An exact transcript of all the records is the expected answer.

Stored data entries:
BEGIN

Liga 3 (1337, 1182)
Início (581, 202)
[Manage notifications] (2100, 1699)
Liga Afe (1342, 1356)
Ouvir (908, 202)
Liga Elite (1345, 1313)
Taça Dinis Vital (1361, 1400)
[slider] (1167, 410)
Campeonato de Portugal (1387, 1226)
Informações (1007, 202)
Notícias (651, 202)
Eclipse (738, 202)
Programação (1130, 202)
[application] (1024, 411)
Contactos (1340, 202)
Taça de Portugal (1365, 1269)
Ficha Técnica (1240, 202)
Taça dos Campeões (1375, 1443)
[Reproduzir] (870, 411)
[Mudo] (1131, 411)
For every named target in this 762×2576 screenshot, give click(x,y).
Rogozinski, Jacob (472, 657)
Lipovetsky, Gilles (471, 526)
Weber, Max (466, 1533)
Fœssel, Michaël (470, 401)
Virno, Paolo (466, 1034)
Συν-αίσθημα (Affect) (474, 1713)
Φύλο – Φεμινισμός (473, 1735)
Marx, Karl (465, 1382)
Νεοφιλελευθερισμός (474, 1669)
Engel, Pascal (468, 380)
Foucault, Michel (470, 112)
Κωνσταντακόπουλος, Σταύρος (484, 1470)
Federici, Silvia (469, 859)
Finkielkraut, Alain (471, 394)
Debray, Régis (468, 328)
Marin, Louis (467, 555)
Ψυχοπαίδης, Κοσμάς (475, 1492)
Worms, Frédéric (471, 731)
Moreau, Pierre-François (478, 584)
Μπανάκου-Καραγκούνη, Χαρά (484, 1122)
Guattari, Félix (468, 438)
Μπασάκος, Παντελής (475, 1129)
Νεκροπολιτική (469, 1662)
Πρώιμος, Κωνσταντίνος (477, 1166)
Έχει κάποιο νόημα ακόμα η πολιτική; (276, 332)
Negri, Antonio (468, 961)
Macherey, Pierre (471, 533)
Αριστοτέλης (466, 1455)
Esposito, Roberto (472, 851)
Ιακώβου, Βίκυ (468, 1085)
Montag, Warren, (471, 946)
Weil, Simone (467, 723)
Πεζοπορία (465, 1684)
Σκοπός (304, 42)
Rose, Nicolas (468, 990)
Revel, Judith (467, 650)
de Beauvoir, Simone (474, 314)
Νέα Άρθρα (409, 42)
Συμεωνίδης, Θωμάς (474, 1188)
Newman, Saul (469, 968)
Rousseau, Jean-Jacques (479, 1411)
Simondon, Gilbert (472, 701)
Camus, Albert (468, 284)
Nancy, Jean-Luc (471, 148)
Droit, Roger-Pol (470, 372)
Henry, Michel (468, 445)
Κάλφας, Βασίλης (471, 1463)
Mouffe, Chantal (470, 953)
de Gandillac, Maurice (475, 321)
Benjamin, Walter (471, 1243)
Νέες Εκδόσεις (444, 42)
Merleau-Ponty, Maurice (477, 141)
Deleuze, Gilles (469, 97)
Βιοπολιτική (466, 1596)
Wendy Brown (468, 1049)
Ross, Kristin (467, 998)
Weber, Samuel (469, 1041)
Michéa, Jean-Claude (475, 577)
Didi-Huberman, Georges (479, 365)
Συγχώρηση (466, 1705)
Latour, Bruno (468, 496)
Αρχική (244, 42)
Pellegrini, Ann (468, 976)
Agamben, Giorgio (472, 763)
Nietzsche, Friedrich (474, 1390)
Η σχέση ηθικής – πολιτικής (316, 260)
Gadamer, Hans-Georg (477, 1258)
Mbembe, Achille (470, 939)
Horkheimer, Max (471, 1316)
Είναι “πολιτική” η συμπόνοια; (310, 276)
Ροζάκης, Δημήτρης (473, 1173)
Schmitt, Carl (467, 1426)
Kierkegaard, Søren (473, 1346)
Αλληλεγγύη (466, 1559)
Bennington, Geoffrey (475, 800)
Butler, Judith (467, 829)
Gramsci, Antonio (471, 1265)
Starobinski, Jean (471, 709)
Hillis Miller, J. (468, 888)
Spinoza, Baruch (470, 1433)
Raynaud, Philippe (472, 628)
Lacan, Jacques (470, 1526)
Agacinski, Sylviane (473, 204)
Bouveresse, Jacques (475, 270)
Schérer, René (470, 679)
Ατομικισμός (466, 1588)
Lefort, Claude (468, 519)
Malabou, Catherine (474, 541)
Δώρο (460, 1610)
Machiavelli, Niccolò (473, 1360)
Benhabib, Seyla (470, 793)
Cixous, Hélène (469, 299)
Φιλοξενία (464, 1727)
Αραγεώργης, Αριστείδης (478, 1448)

END

> **OUTPUT OF THE TASK**:
Liga 3 (1337, 1182)
Início (581, 202)
[Manage notifications] (2100, 1699)
Liga Afe (1342, 1356)
Ouvir (908, 202)
Liga Elite (1345, 1313)
Taça Dinis Vital (1361, 1400)
[slider] (1167, 410)
Campeonato de Portugal (1387, 1226)
Informações (1007, 202)
Notícias (651, 202)
Eclipse (738, 202)
Programação (1130, 202)
[application] (1024, 411)
Contactos (1340, 202)
Taça de Portugal (1365, 1269)
Ficha Técnica (1240, 202)
Taça dos Campeões (1375, 1443)
[Reproduzir] (870, 411)
[Mudo] (1131, 411)
For every named target in this 762×2576 screenshot, give click(x,y).
Rogozinski, Jacob (472, 657)
Lipovetsky, Gilles (471, 526)
Weber, Max (466, 1533)
Fœssel, Michaël (470, 401)
Virno, Paolo (466, 1034)
Συν-αίσθημα (Affect) (474, 1713)
Φύλο – Φεμινισμός (473, 1735)
Marx, Karl (465, 1382)
Νεοφιλελευθερισμός (474, 1669)
Engel, Pascal (468, 380)
Foucault, Michel (470, 112)
Κωνσταντακόπουλος, Σταύρος (484, 1470)
Federici, Silvia (469, 859)
Finkielkraut, Alain (471, 394)
Debray, Régis (468, 328)
Marin, Louis (467, 555)
Ψυχοπαίδης, Κοσμάς (475, 1492)
Worms, Frédéric (471, 731)
Moreau, Pierre-François (478, 584)
Μπανάκου-Καραγκούνη, Χαρά (484, 1122)
Guattari, Félix (468, 438)
Μπασάκος, Παντελής (475, 1129)
Νεκροπολιτική (469, 1662)
Πρώιμος, Κωνσταντίνος (477, 1166)
Έχει κάποιο νόημα ακόμα η πολιτική; (276, 332)
Negri, Antonio (468, 961)
Macherey, Pierre (471, 533)
Αριστοτέλης (466, 1455)
Esposito, Roberto (472, 851)
Ιακώβου, Βίκυ (468, 1085)
Montag, Warren, (471, 946)
Weil, Simone (467, 723)
Πεζοπορία (465, 1684)
Σκοπός (304, 42)
Rose, Nicolas (468, 990)
Revel, Judith (467, 650)
de Beauvoir, Simone (474, 314)
Νέα Άρθρα (409, 42)
Συμεωνίδης, Θωμάς (474, 1188)
Newman, Saul (469, 968)
Rousseau, Jean-Jacques (479, 1411)
Simondon, Gilbert (472, 701)
Camus, Albert (468, 284)
Nancy, Jean-Luc (471, 148)
Droit, Roger-Pol (470, 372)
Henry, Michel (468, 445)
Κάλφας, Βασίλης (471, 1463)
Mouffe, Chantal (470, 953)
de Gandillac, Maurice (475, 321)
Benjamin, Walter (471, 1243)
Νέες Εκδόσεις (444, 42)
Merleau-Ponty, Maurice (477, 141)
Deleuze, Gilles (469, 97)
Βιοπολιτική (466, 1596)
Wendy Brown (468, 1049)
Ross, Kristin (467, 998)
Weber, Samuel (469, 1041)
Michéa, Jean-Claude (475, 577)
Didi-Huberman, Georges (479, 365)
Συγχώρηση (466, 1705)
Latour, Bruno (468, 496)
Αρχική (244, 42)
Pellegrini, Ann (468, 976)
Agamben, Giorgio (472, 763)
Nietzsche, Friedrich (474, 1390)
Η σχέση ηθικής – πολιτικής (316, 260)
Gadamer, Hans-Georg (477, 1258)
Mbembe, Achille (470, 939)
Horkheimer, Max (471, 1316)
Είναι “πολιτική” η συμπόνοια; (310, 276)
Ροζάκης, Δημήτρης (473, 1173)
Schmitt, Carl (467, 1426)
Kierkegaard, Søren (473, 1346)
Αλληλεγγύη (466, 1559)
Bennington, Geoffrey (475, 800)
Butler, Judith (467, 829)
Gramsci, Antonio (471, 1265)
Starobinski, Jean (471, 709)
Hillis Miller, J. (468, 888)
Spinoza, Baruch (470, 1433)
Raynaud, Philippe (472, 628)
Lacan, Jacques (470, 1526)
Agacinski, Sylviane (473, 204)
Bouveresse, Jacques (475, 270)
Schérer, René (470, 679)
Ατομικισμός (466, 1588)
Lefort, Claude (468, 519)
Malabou, Catherine (474, 541)
Δώρο (460, 1610)
Machiavelli, Niccolò (473, 1360)
Benhabib, Seyla (470, 793)
Cixous, Hélène (469, 299)
Φιλοξενία (464, 1727)
Αραγεώργης, Αριστείδης (478, 1448)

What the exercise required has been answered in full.